EXERCISE DIRECTIONS
Return verbatim the lines that run from the one holding "Task: Click the Meteora Liquidity legend item" to the end of the listing, both ends included, without the pictures.
::::
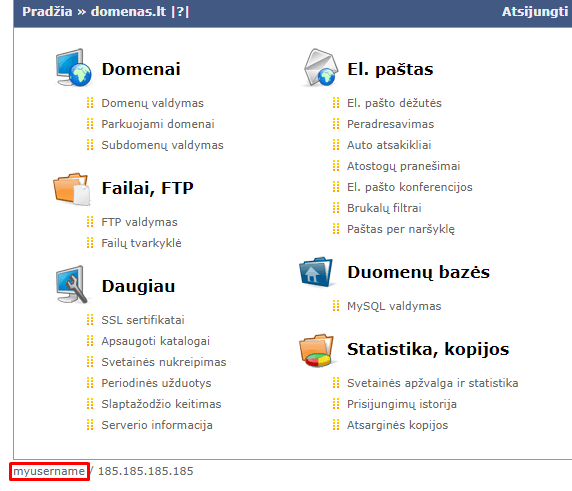Image resolution: width=572 pixels, height=491 pixels.
Task: Open the help |?| link in header
Action: click(x=180, y=12)
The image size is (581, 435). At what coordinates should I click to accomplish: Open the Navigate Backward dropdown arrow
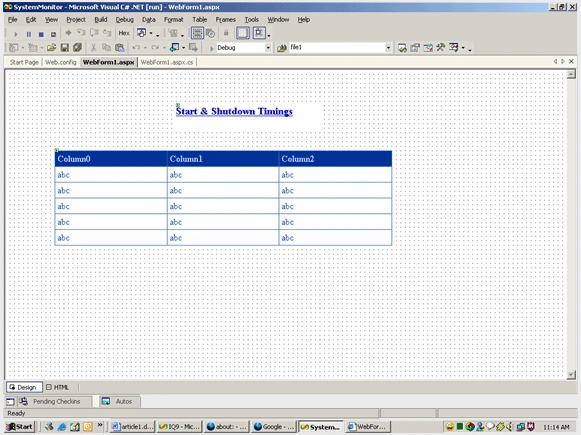pyautogui.click(x=183, y=48)
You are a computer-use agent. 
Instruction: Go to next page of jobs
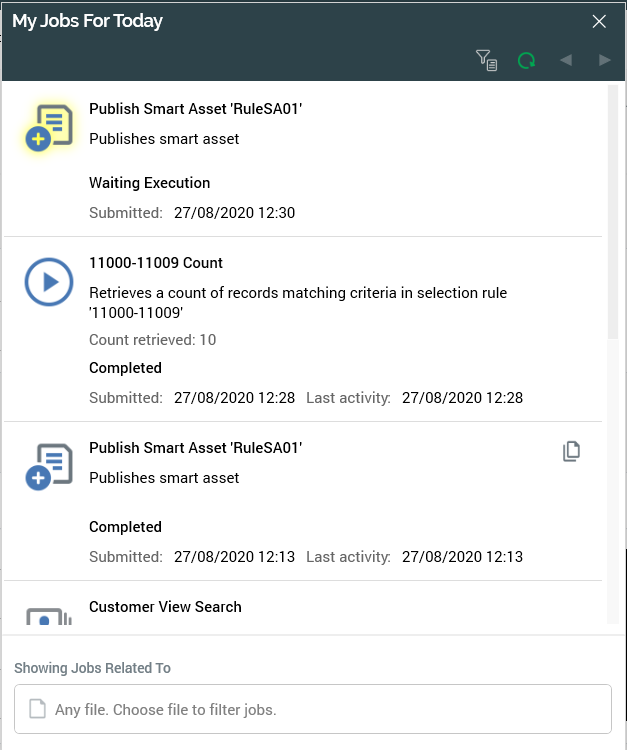click(x=604, y=61)
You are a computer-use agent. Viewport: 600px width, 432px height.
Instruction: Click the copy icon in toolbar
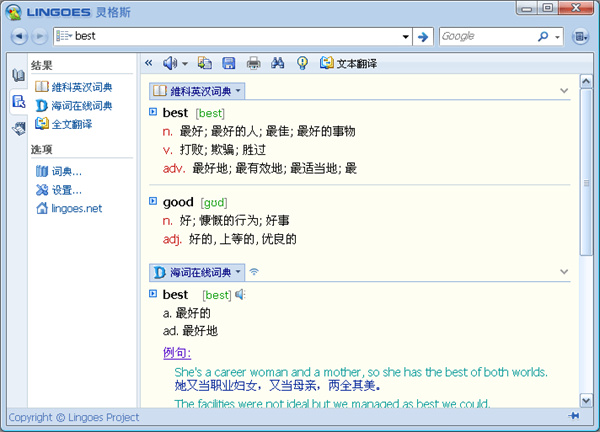click(205, 63)
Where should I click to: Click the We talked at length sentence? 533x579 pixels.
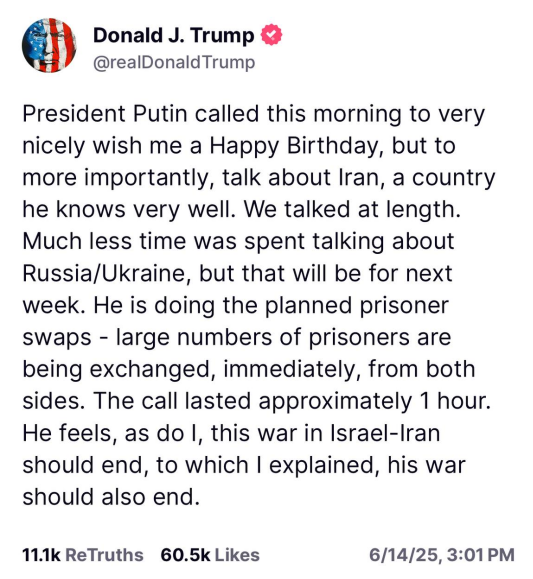[x=352, y=209]
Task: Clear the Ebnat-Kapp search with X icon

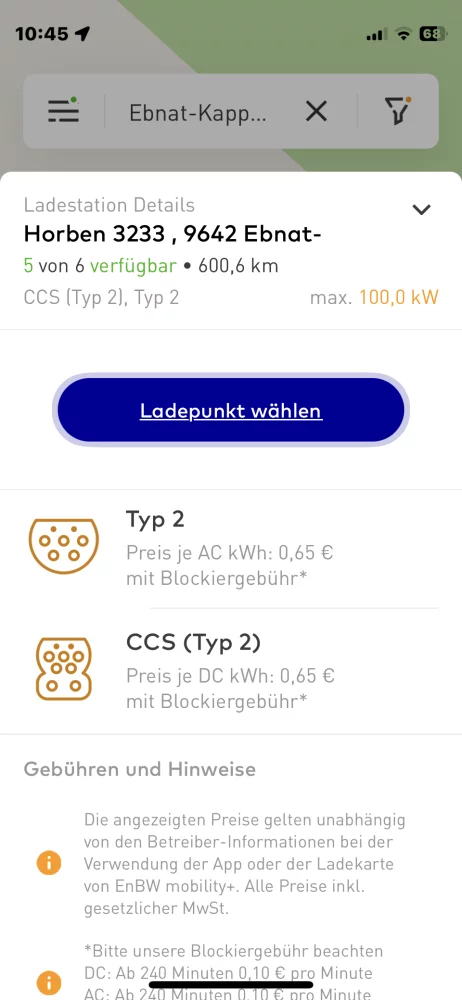Action: [x=316, y=112]
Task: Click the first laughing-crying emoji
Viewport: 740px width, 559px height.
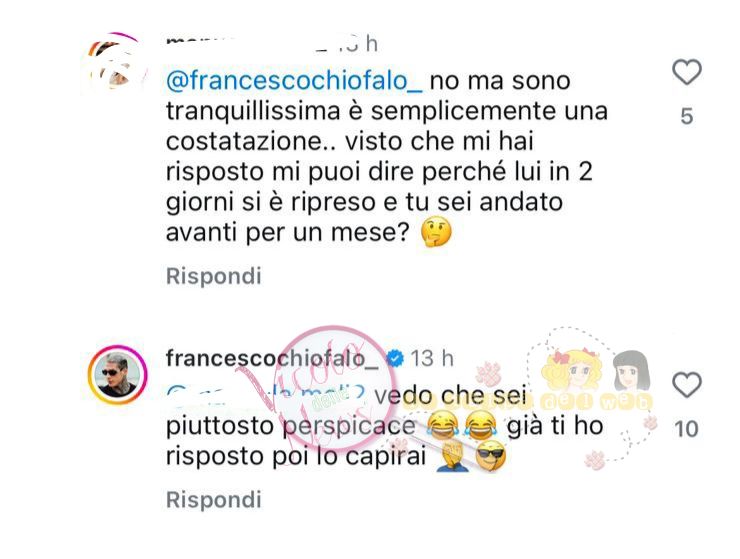Action: 442,425
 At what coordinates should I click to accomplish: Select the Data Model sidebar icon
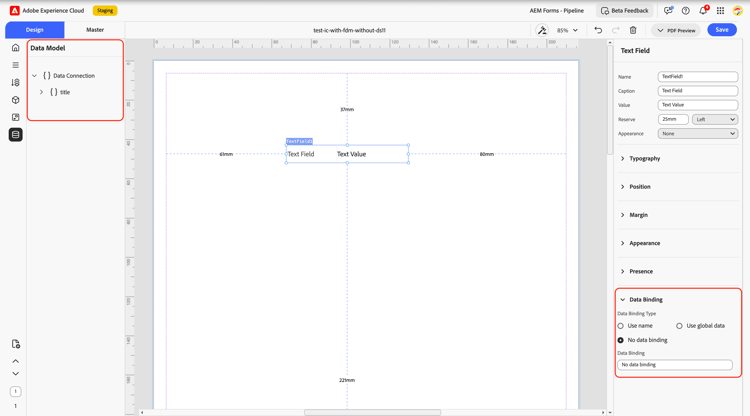(x=15, y=135)
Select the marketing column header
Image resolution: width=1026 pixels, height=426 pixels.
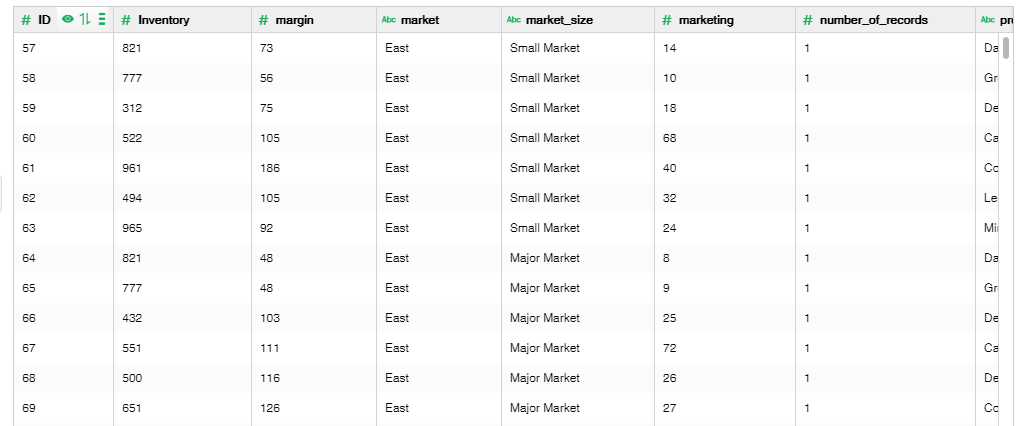coord(725,20)
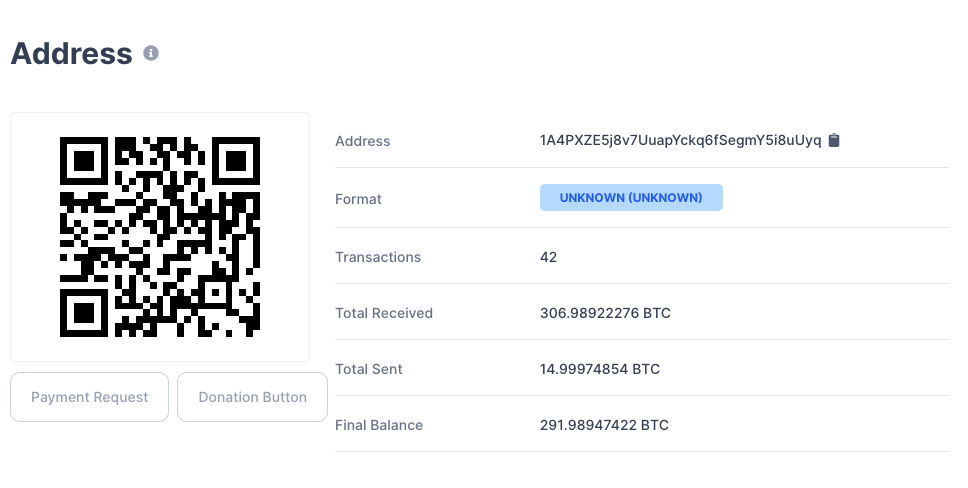
Task: Click the Final Balance label
Action: (379, 425)
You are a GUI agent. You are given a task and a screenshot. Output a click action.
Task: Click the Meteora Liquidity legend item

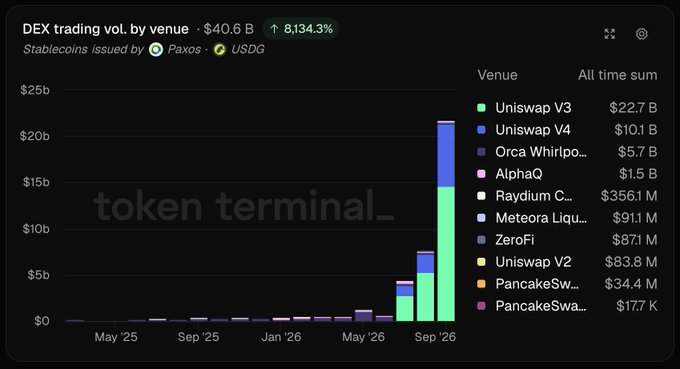[567, 218]
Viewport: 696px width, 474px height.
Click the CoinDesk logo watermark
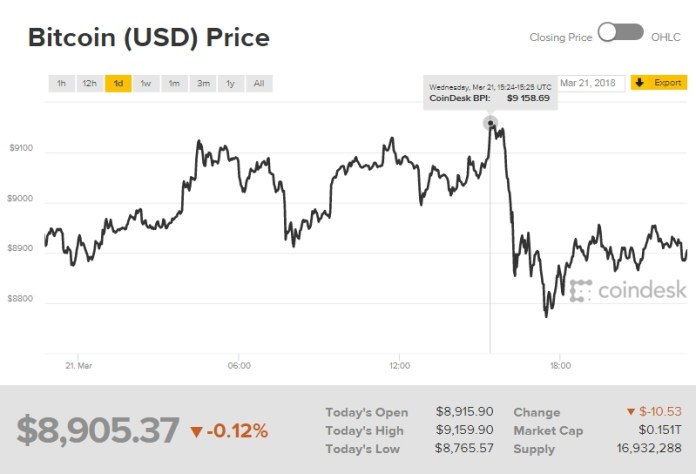628,290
::::
RESULT OF THIS EXERCISE
Task: Click the Meteora Liquidity legend item

[567, 218]
Viewport: 696px width, 474px height.
Click the CoinDesk logo watermark
628,290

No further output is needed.